Text provided:
* * * * * * *

A non-disclosure agreement (NDA), also known as a confidentiality agreement, is a legal document used to safeguard your business’ proprietary information and data. An NDA is used by businesses when sharing this type of information with at least one other person or organization. The document states that the information cannot be disclosed by one or both parties to the agreement. We offer a free NDA template below you can use or customize for your business. If you want to ask legal questions while developing your NDA, consider a professional service like Rocket Lawyer.
Free Non-Disclosure Agreement Template
Download our free NDA template that you can customize to ensure the confidentiality of your business’ trade secrets or client data.
Confidentiality Agreement vs Non-Disclosure Agreement
The terms “confidentiality agreement” and “non-disclosure agreement” are used often in business and law and it is easy to be confused due to intermingling terminology.
Confidentiality and non-disclosure agreements address the same subject matter which, primarily, is the protection of information. Any nuanced differences between the usage of each term are subtle and have more to do with the parties to the agreement or the industry it is being used in than anything mandated by law.
It is OK to think of these references toward these documents as referring to the same resource, related protections and needs for them.
What to Include in a Non-Disclosure Agreement
An NDA ensures that a person or organization who has access to your company’s business does not disclose proprietary information to anyone without your consent. Non-disclosure agreements also specify the terms under which the business shares their information. An NDA clarifies what will happen in case the agreement is broken, who will pay for all the expenses, and penalties for violating the agreement. NDA agreements should be prepared in time to sign with the employee’s new hire or on-boarding paperwork.
The four types of information that an NDA should include, regardless of the length or type of agreement, and the order that they should appear in your NDA are listed below.
1. Effective Date
An NDA must specify the date on which it goes into effect. This is generally the date when the agreement is signed such as the start date of an employee or contractor, but it can be a different date. For instance, let’s say you’re hiring a vendor to help you build out your marketing plan and they will begin work in two weeks. You may want to have the effective date of your NDA dated for two weeks from today.
2. Time Frame
The NDA must also specify the time period for which the agreement will remain effective. This can range from a day to an indefinite period after your worker’s employment is over (including years). The NDA time frame will vary depending on what you are trying to protect. The time frame section is where asking your attorney might be best. They can advise you on pros and cons.
3. Protected Information
The agreement must specify the information that is sought to be protected and the owner of the information. This information is referred to as “confidential information” in the agreement. The description of the confidential information must be specific and detailed. General phrases are best avoided as they are hard to define and even harder to prove in a court of law.

* * * * * * *

Source material:
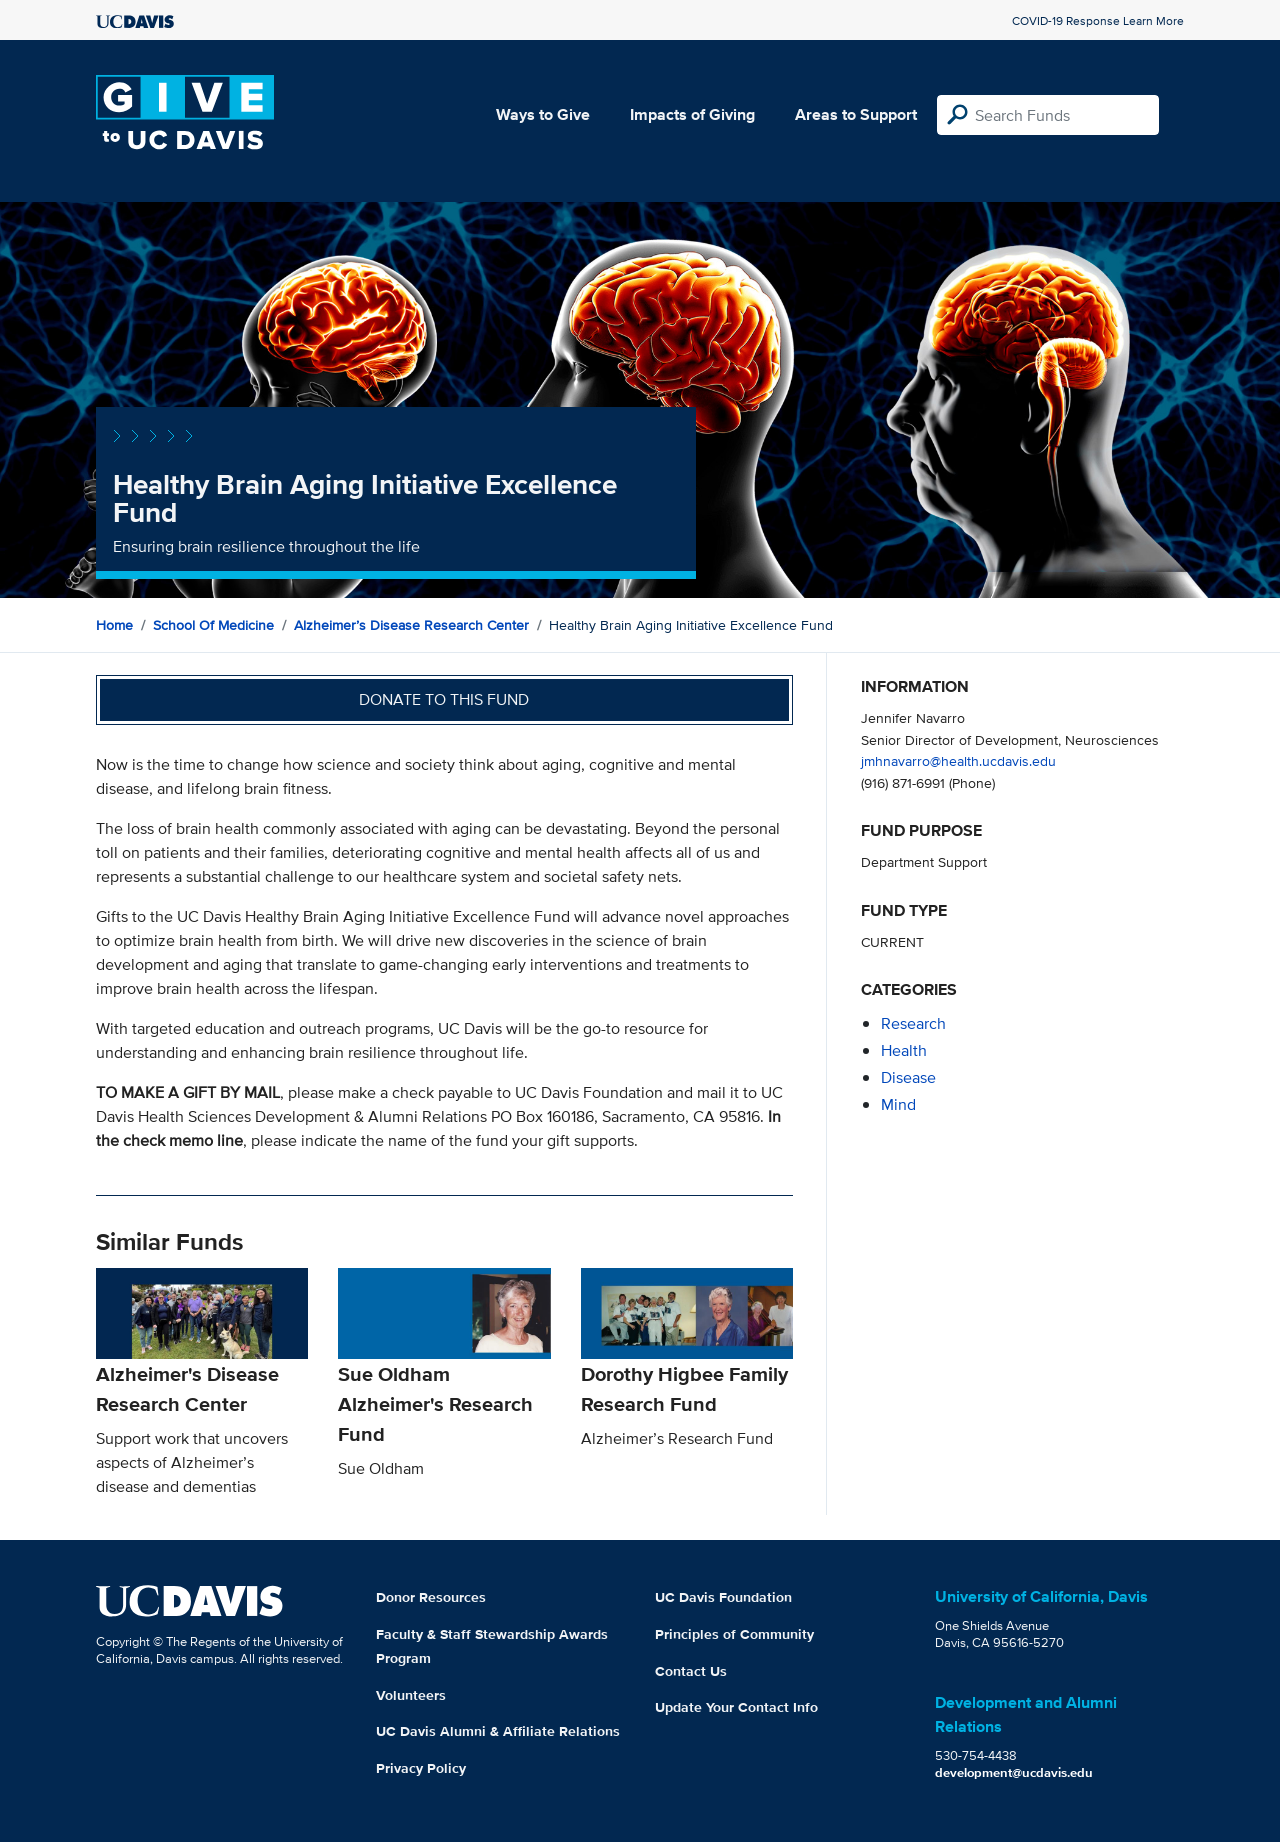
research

* * * * * * *

Task instructions:
1. Answer these questions using the NDA text:
(a) What other name for a non-disclosure agreement does it give?
(b) Which professional service does it suggest for legal questions while developing an NDA?
(c) How many types of information does it say an NDA should include?
2. In the NDA text, what does the passage between "Confidentiality Agreement vs" and "mandated by law.", inclusive, read like with "subject matter" swapped for "topic"?
3. What are the numbered headings in the NDA text?
The material has no connection to the NDA text.

Solution list:
1.
(a) Confidentiality agreement
(b) Rocket Lawyer
(c) Four

2.
Confidentiality Agreement vs Non-Disclosure Agreement
The terms “confidentiality agreement” and “non-disclosure agreement” are used often in business and law and it is easy to be confused due to intermingling terminology.
Confidentiality and non-disclosure agreements address the same topic which, primarily, is the protection of information. Any nuanced differences between the usage of each term are subtle and have more to do with the parties to the agreement or the industry it is being used in than anything mandated by law.

3.
1. Effective Date
2. Time Frame
3. Protected Information